┌────────

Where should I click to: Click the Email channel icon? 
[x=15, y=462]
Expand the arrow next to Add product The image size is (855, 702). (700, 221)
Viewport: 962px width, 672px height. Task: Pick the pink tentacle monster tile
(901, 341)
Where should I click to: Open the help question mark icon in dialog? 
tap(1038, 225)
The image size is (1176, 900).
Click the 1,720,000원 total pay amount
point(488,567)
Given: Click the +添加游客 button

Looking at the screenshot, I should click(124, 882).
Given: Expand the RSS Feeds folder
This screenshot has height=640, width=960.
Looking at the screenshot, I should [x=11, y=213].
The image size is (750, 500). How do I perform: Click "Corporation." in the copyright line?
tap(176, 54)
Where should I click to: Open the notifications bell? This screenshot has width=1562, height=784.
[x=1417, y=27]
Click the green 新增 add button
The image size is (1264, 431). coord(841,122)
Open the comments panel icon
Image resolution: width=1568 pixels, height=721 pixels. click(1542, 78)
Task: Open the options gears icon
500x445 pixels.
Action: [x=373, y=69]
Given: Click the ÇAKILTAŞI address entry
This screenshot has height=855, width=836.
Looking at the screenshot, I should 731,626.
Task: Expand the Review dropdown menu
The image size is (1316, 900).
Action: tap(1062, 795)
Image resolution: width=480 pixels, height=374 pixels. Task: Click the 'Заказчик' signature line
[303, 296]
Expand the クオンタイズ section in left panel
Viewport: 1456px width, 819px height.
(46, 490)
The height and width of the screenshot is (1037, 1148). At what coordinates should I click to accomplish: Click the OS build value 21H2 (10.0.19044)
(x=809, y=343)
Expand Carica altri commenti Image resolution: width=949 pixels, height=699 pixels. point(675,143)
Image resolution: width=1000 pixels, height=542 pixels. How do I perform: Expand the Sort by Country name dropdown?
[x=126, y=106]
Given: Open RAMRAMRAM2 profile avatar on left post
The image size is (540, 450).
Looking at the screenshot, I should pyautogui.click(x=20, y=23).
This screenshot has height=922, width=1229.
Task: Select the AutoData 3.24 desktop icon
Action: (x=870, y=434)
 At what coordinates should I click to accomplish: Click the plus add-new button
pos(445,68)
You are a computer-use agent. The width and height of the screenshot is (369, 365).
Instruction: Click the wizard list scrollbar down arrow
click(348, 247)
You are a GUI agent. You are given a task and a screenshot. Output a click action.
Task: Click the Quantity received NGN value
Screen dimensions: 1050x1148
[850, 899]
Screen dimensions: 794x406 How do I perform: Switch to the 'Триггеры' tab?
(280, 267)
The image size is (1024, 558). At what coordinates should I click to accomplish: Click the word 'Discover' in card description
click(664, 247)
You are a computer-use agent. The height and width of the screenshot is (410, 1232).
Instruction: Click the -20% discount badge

└────────

* EXERCISE PROMPT:
Write out every one of the rows above word for word.

* RESPONSE:
Where should I click to: Click the Email channel icon? 
[x=15, y=462]
Expand the arrow next to Add product The image size is (855, 702). (700, 221)
Viewport: 962px width, 672px height. Task: Pick the pink tentacle monster tile
(901, 341)
Where should I click to: Open the help question mark icon in dialog? 
tap(1038, 225)
The image size is (1176, 900).
Click the 1,720,000원 total pay amount
point(488,567)
Given: Click the +添加游客 button

Looking at the screenshot, I should click(124, 882).
Given: Expand the RSS Feeds folder
This screenshot has height=640, width=960.
Looking at the screenshot, I should [x=11, y=213].
The image size is (750, 500). How do I perform: Click "Corporation." in the copyright line?
tap(176, 54)
Where should I click to: Open the notifications bell? This screenshot has width=1562, height=784.
[x=1417, y=27]
Click the green 新增 add button
The image size is (1264, 431). coord(841,122)
Open the comments panel icon
Image resolution: width=1568 pixels, height=721 pixels. click(1542, 78)
Task: Open the options gears icon
500x445 pixels.
Action: [x=373, y=69]
Given: Click the ÇAKILTAŞI address entry
This screenshot has height=855, width=836.
Looking at the screenshot, I should 731,626.
Task: Expand the Review dropdown menu
The image size is (1316, 900).
Action: tap(1062, 795)
Image resolution: width=480 pixels, height=374 pixels. Task: Click the 'Заказчик' signature line
[303, 296]
Expand the クオンタイズ section in left panel
Viewport: 1456px width, 819px height.
(46, 490)
The height and width of the screenshot is (1037, 1148). At what coordinates should I click to accomplish: Click the OS build value 21H2 (10.0.19044)
(x=809, y=343)
Expand Carica altri commenti Image resolution: width=949 pixels, height=699 pixels. point(675,143)
Image resolution: width=1000 pixels, height=542 pixels. How do I perform: Expand the Sort by Country name dropdown?
[x=126, y=106]
Given: Open RAMRAMRAM2 profile avatar on left post
The image size is (540, 450).
Looking at the screenshot, I should pyautogui.click(x=20, y=23).
This screenshot has height=922, width=1229.
Task: Select the AutoData 3.24 desktop icon
Action: (x=870, y=434)
 At what coordinates should I click to accomplish: Click the plus add-new button
pos(445,68)
You are a computer-use agent. The width and height of the screenshot is (369, 365).
Instruction: Click the wizard list scrollbar down arrow
click(348, 247)
You are a GUI agent. You are given a task and a screenshot. Output a click action.
Task: Click the Quantity received NGN value
Screen dimensions: 1050x1148
[850, 899]
Screen dimensions: 794x406 How do I perform: Switch to the 'Триггеры' tab?
(280, 267)
The image size is (1024, 558). At what coordinates should I click to accomplish: Click the word 'Discover' in card description
click(664, 247)
You are a computer-use agent. The height and width of the screenshot is (410, 1232).
Instruction: Click the -20% discount badge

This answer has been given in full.